La acción y la culpa

Nada de lo que has dicho, nada de lo que han hablado parece ser cierto cuando el devastador peso de los hechos destroza todo con la fuerza de un titán. Y entonces, las excusas, y tú que eres culpable de todo cuanto se te imputa, tú que pides piedad, te encuentras ante esa mole de piedra y prejuicios que resultó ser la persona que conocías. No ya la misma, una nueva persona, con todas las ideas que siempre odiaste.

Todo era mentira, todo frase hecha, todo falso. Hablar, hablar, hablar, hablar de hacer, hablar de modos de pensar, hablar de posibilidades y la acción aterrada porque sabe, porque lo siente que las cosas serán totalmente distintas el momento que le toque salir y actuar.

Salir y actuar, la acción solita, lavarse la cara, desprenderse el sueño del rostro, de las manos, de los pies, echarse un baño tal vez, pero de eso nunca se sabe, la acción siempre anda de prisa, una vez que es requerida. Antes agazapada, esperando para actuar. La acción actúa, sale a escena, se personifica y mata, insulta, grita, clava puñales, viola, rompe, rasguña y pedalea, pedalea rapidísimo porque una vez montada en la bicicleta la acción no puede parar.

Y tú sigues atónito con tu culpa y tu pena viendo la transformación monstruosa de ese ser que tanto quisiste, que tanto quieres. La delicada madre, el esposo respetuoso, la amiga sincera, el perro fiel.

Luego pasa, todas las cosas pasan y vienen las explicaciones de lo inexplicable. La tontería de los perdones. La devolución sin sentido del arrebato. Y la ofensa imaginada, la creada en la mente del ofendido no es nada comparada con la real del ofensor que ha visto, aunque sea por unos segundos, por unos minutos, por unas horas, por unos días, la verdadera naturaleza del amado.

Como una ventana que no se cierra nunca. Un hilo de miedo, una imagen debajo de otra imagen, el miedo latente de que la bestia despierte en cualquier momento ¡zas!, ¡zas! y pase su hoja de acero afilada por tu cabeza.

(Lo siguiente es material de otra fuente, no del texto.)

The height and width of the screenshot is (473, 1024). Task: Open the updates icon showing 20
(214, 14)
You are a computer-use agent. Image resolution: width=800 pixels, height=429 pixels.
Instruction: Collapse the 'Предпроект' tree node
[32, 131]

Y la culpa, la culpa es zorra vieja, tiene su rincón calentito en tu cabeza, se ha acomodado muy bien dentro de ti, desde pequeño, desde que naces, desde que aprendes a comer, a disfrutar, a sentirte bien, a vivir, la culpa siempre está ahí, es tu compañera calladita, eso sí, la culpa. No sale, es tímida, pero se escurre, se cuela, se mete por todas partes y de pronto ya es imposible disfrutar de algo sin sentirte culpable de otra cosa.

Algunas veces tarda en llegar. La culpa, o nunca apareció o llegó tarde. El cuchillo del adolescente levantado sobre el pecho de la madre que lo mira tratando de recordarle quien le dio la vida. La vida. Pero no dice nada, ni la culpa viene. Y el cuchillo penetra, rompe, clava. A los minutos, quizá a la media hora, llega la culpa. Vestida de luto, acalorada, pero sin pena. Y el adolescente eufórico lleno de la sangre de su propia madre, deja sumiso que la lengua de la culpa lo seduzca, lo lleve a agarrar el cuchillo que se clava en la carne blanda del corazón adolescente del asesino.

El detonador, la llamada a media noche, el botón que se pulsa con curiosidad infantil. La pelota que cae en cámara lenta y empuja la tabla que resbala un poco y luego salta y va dar directo a la cabeza de la niña aquella que ahora yace apenas con vida en el pavimento. Así se mueve a veces la gente. Ajena a todo. La tragedia desencadenada y el coro griego detrás sabiéndolo y sentenciándolo todo.

La conciencia y la culpa son primas-hermanas. No se llevan muy bien, pero qué le vamos a hacer… son familia y eso se nota a pesar de todo. Es la conciencia —siempre tan conciente— la que trata de alejarse de la culpa. En el momento del crimen son las grandes ausentes. A veces la conciencia llega a tiempo, o muy temprano, para irse con anticipación dejando el terreno libre para el arrebato.

La conciencia anticipa. A veces es racional, se presenta y profundiza. Otras veces es como un flash, aparece de pronto en forma de pregunta ¿qué estoy haciendo?, ¿qué voy a hacer?, ¿qué hice?